Let’s stop for a moment to try to see what this part of the sign points toward as it points back in history. I think Jesus’s 1st sign points us toward a way of looking at the world we live in. God loves it. When God made it, it was good. But, things are not now what they should be. We and our world need purification. Everything needs to be purified and made right. And, God is at work to do that very thing – to right the wrongs in our lives and his world. Jesus came to begin that process. This sign in Cana is pointing to that.
When we see that, we should learn not to be surprised when things go wrong. Instead, we should look for evidence of God being at work and ask him to show us how to trust him as he works – even how to be a part of what he’s doing in this world. I’ll come back to this point in a moment – but right now, I want to share with you how this might apply to our church at this point in our history. On one side, we should not be surprised when we see things that are imperfect now – even in church. We are a church filled with redeemed but still imperfect people who have been promised that God will finish what he has started in us. And, we live in a still imperfect world too. But, God knows this -- and has been at work here at LAC for a long time. And, I tell you, he is at work among us now too.
So, as our Nominating Committee is looking for the next elected leaders in our church as well as a Search Committee for our next Sr. Pastor – and then we will all vote of what they recommend -- I encourage us to discern what God has been doing in our church and among our leaders up to now. Throughout my time here, I have witnessed our leaders seeking the Lord together and, often, hearing from him together. I urge us to have eyes to see and ears to hear what he has already been saying and doing. We want to be a part of what he is doing in the world. Just as the coming of Jesus was consistent with the work and prophecies of God, so too where God takes us as a church will be built on what he has said and done before.
But, saying that, I also want to say that, built on the past, God takes us into new places and a great future.
A Sign to Make Known Our Future – Our Destiny is Indescribably Fantastic. Each held from 20 to 30 gallons… (2:6). “Everyone else brings out the choice wine first… but you have saved the best till now (2:10).”
I want to say as briefly as possible that followers of Jesus have always loved this part of the sign Jesus provided at the wedding in Cana. Please do not miss two parts of it: 1) the quantity – Jesus created 120-180 gallons of wine. It was, and still would be, an exorbitant and almost outrageous amount of wine. Some people think that what Jesus did was scandalous.
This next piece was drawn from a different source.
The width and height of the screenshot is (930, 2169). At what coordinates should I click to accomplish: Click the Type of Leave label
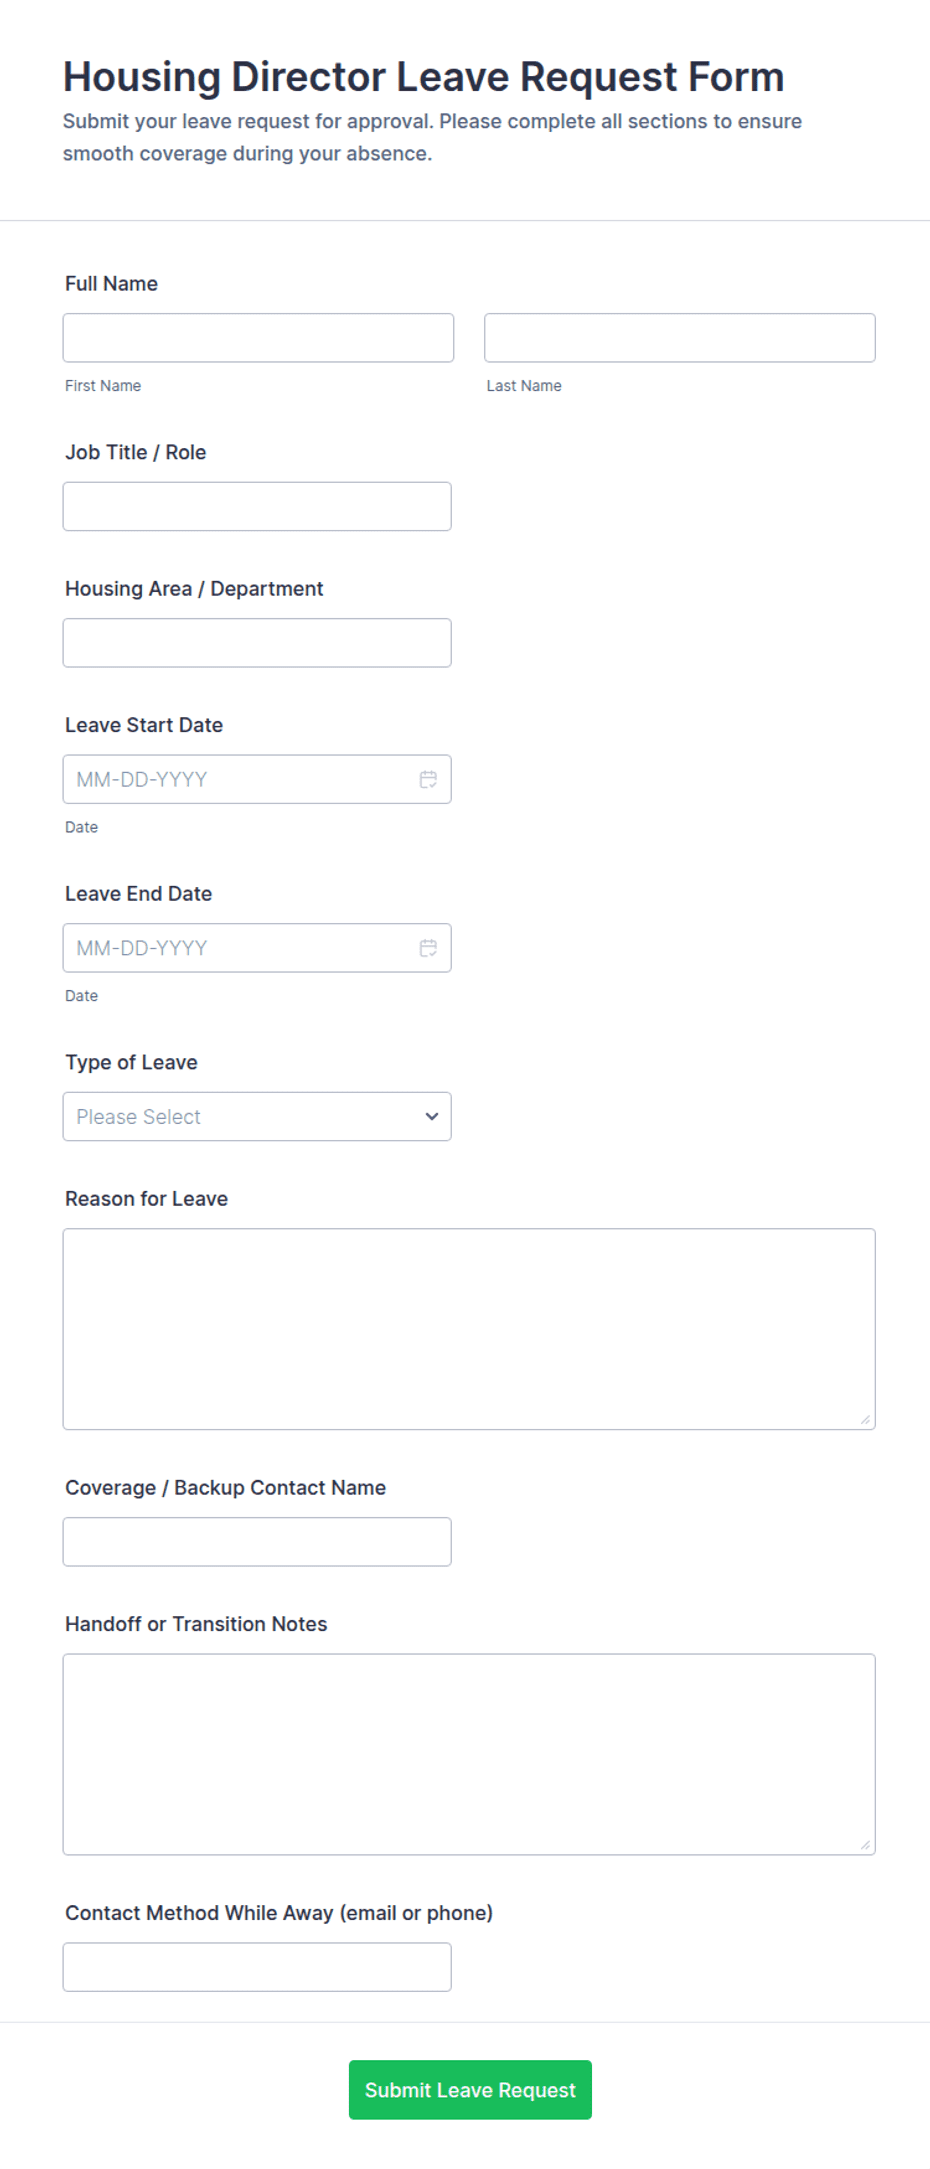(x=131, y=1062)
And, 2) the quality – it was the best wine! This was a part of the miracle, of course. Wine aficionados point out that the best Bordeaux wines do not become their best until 30-40 years after they’re bottled. But, in Cana, Jesus spoke, and the wine was the best. And, he did it to meet a need and to restore the joy of the wedding.
I know that some in our day may be troubled by the quantity and quality of the wine Jesus made – but our brothers and sisters in Christ in the early church were not. Remember that they were a minority people, often persecuted and even killed for their faith. But they held on to the fact that God is at work and the Jesus they knew had not come to kill, steal and destroy. He gave us life to change our lives now but, just as much, to provide a fantastic future. Listen to one of them, a man named Irenaeus, when he, based on this story at Cana, described what he thought the world will be like when the Messiah returns and makes all things new:
The days will come, in which vines shall grow, each having ten thousand branches, and in each branch ten thousand twigs, and in each twig ten thousand shoots, and in each one of the shoots ten thousand clusters, and on every one of the clusters ten thousand grapes, and every grape when pressed will give five and twenty gallons of wine. And when any one of the God’s people shall lay hold of a cluster, another shall cry out, “I am a better cluster, take me; bless the Lord through me.”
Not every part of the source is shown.